Naya segera memasak masakan yang selalu jadi andalannya saat ia memasak. Satu jam lebih ia tempur dengan alat-alat masak di dapur. Kini selesai sudah masakannya. Naya segera menata hasil masakannya di atas meja makan.

Setelah semua beres. Naya mencuci wajahnya di kamar mandi yang berada di lantai bawah. Kemudian ia duduk di sofa ruang tamu sembari menunggu Gilang bangun dari tidurnya.

“Mumpung yang punya rumah masih tidur, aku mau selonjoran dulu,” gumam Naya sembari tersenyum. Lalu menaikkan kedua kakinya ke sofa dan meluruskannya. Kepalanya ia sandarkan di sandaran samping sofa.

Ketika ia hendak memejamkan mata, ponsel yang ada di tas pinggangnya bergetar. Ia segera bangun dan terduduk. Lalu menggulir gambar telepon berwarna hijau di layar ponselnya.

“Halo, Mi,” sapa Naya dengan sopan pada calon mertuanya saat sambungan telepon mereka tersambung.

“Nay, kamu ada di rumah ‘kan? Mami jemput ya, temenin Mami ke salon!” ucapnya pada gadis tomboy calon menantunya di sebrang telepon.

“Naya, lagi di apartemen Mas Gilang, Mi,” jawab Naya dengan jujur.

‘Astaga! Bagaimana bisa Naya ada di apartemen Gilang,’ batin Mami Tyas. Ia mulai cemas mendengar jawaban dari calon menantunya. “Gilangnya mana, Nay? Mami pengin ngomong sebentar.” Mami Tyas berbicara sembari berjalan menghampiri suaminya yang sedang menikmati kopi di teras belakang rumah.

“Mas Gilang masih tidur kayaknya. Tadi Naya masuk sendiri,” ucapnya sembari menyeringai yang tidak mungkin juga wanita yang hampir setengah abad itu melihat seringainya.

“Kok bisa? Bukannya pintu apartemen Gilang pakai password?” tanya sang mami sembari mengaktifkan pengeras suara supaya suaminya mendengar percakapannya dengan Naya setelah ia duduk di samping sang suami.

“Semalam Mas Gilang yang ngasih passwordnya sama Naya, Mi,” jelas Naya. “Maaf ya, Mi, Naya udah nggak sopan, langsung masuk rumah orang tanpa permisi,” ucap Naya yang tampak menyesalinya. Ia takut calon mertuanya itu marah dan menganggapnya perempuan yang lancang karena masuk rumah seorang laki-laki yang bukan muhrimnya.

“Nggak apa-apa, Sayang. Itu ‘kan rumah calon suamimu,” balas Mami Tyas dengan ramah. “Nay, Mami mau nyusul kamu ke sana, mau ngasih kejutan buat Gilang. Boleh Mami tahu password pintu apartemen Gilang?” tanya wanita yang sangat ramah itu kepada calon menantunya.

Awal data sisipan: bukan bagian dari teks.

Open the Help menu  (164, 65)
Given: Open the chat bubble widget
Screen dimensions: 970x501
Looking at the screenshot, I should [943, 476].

“Iya, Mi, nanti Naya kirim,” sahut Naya. Dan ia pun segera mengirim pesan kepada calon mertuanya setelah sambungan telepon mereka terputus.

 Naya melepas tas pinggang dan menaruhnya di meja kaca yang ada di tengah-tengah sofa berwarna hitam. Lalu kembali merebahkan tubuhnya di sofa ruang tamu. Saat ia hendak memejamkan matanya terdengar suara langkah kaki menuruni tangga.

“Ya ampun baru juga mau merem,” gumam Naya  pelan yang masih rebahan di sofa. “Rebahan bentar lagi aja dah.” Naya pun tidak menampakkan diri kepada tuan rumah. Ia masih merebahkan tubuhnya di sofa empuk itu.

Gilang langsung menuju dapur ketika mencium wangi masakan. Ia membuka tutup saji yang menutupi berbagai menu masakan hasil olahan Naya.

“Siapa yang masak? Apa mungkin Naya? Tapi, kalau bukan dia siapa lagi? Cuma anak itu yang tahu password apartemen ini,” gumam Gilang. Lalu mencicipi masakan itu. “Enak juga,” ucapnya.

Gilang celingukan mencari gadis tomboy yang sudah memasak untuknya. Tapi, ia tidak menemukannya karena Naya sedang rebahan. “Nay!” panggil Gilang pada calon istrinya. Ia yakin kalau gadis itu yang sudah memasak makanan yang terhidang di meja makan.

Naya pun bangun dan menampakkan dirinya pada pemilik rumah. “Aku di sini,” sahutnya sembari menyeringai. “Aku capek abis masak, jadi aku rebahan di sini.”

Gilang menghampiri gadis tomboy itu yang sedang berdiri di ruang tamu. “Siapa suruh kamu masak. Aku ‘kan nggak nyuruh kamu masak,” ujar Gilang sembari mendudukkan tubuhnya di sofa tepat di samping Naya berdiri.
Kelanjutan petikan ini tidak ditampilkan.